» **TASK REQUIREMENTS**: Print nothing but the lines below starting at the line that holds "Task: Tap the In progress status circle" and ending at the line that holds "Open the additional pension type dropdown", including both, each exactly as written.

Dataset entries:
● ● ● ● ●

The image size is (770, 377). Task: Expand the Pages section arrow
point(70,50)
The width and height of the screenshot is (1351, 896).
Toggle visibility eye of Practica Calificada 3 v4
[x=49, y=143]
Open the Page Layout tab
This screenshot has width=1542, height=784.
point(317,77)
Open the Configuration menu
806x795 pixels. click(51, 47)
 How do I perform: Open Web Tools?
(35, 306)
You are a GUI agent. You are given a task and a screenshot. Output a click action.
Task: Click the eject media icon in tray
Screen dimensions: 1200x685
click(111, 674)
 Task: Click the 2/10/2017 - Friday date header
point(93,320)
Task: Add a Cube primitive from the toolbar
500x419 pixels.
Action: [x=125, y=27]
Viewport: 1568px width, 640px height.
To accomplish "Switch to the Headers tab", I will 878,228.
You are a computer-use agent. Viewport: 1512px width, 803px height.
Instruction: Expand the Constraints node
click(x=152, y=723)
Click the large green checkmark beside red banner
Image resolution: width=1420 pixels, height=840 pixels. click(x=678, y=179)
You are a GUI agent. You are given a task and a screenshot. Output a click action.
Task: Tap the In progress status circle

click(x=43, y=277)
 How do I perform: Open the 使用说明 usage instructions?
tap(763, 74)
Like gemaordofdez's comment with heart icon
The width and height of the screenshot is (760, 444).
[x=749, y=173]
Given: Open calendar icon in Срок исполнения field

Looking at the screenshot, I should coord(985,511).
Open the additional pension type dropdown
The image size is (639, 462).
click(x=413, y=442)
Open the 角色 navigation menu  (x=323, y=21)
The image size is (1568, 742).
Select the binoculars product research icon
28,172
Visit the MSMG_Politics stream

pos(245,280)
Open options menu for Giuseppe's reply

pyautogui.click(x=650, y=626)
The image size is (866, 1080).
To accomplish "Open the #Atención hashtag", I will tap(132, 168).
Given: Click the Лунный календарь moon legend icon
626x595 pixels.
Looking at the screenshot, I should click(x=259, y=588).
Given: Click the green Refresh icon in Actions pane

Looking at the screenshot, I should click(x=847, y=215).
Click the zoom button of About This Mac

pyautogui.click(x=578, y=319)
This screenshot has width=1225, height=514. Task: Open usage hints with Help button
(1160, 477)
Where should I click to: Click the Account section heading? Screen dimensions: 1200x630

● ● ● ● ●

» **TASK RESULT**:
Task: Tap the In progress status circle

click(x=43, y=277)
 How do I perform: Open the 使用说明 usage instructions?
tap(763, 74)
Like gemaordofdez's comment with heart icon
The width and height of the screenshot is (760, 444).
[x=749, y=173]
Given: Open calendar icon in Срок исполнения field

Looking at the screenshot, I should coord(985,511).
Open the additional pension type dropdown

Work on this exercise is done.